◆ Problem requirements: Set down, exactly as written, the lines from the line holding "You are a GUI" to the end of the data, inclusive, skipping any pictures.

◆ Data to use:
########
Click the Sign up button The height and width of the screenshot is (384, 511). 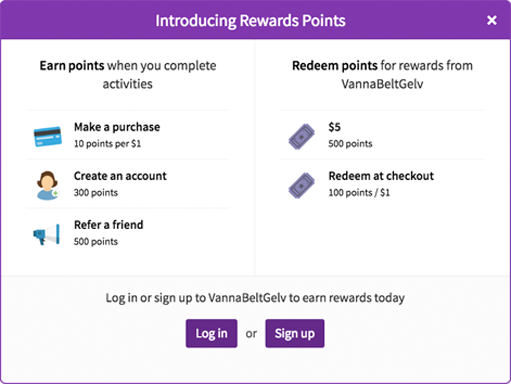coord(295,333)
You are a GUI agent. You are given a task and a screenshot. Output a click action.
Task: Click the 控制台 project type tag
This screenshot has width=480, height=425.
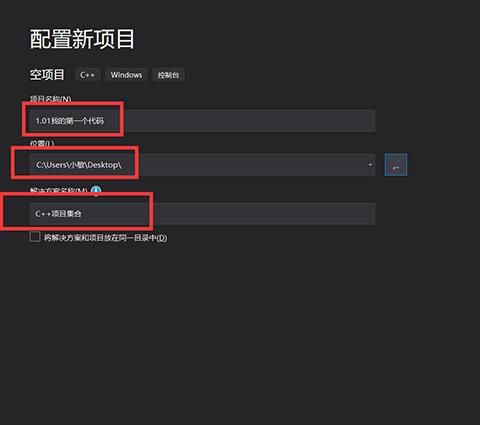[168, 75]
########
◆ Solved exercise:
You are a GUI agent. You are given a task and a screenshot. Output a click action.
Task: Click the 控制台 project type tag
This screenshot has width=480, height=425.
[168, 75]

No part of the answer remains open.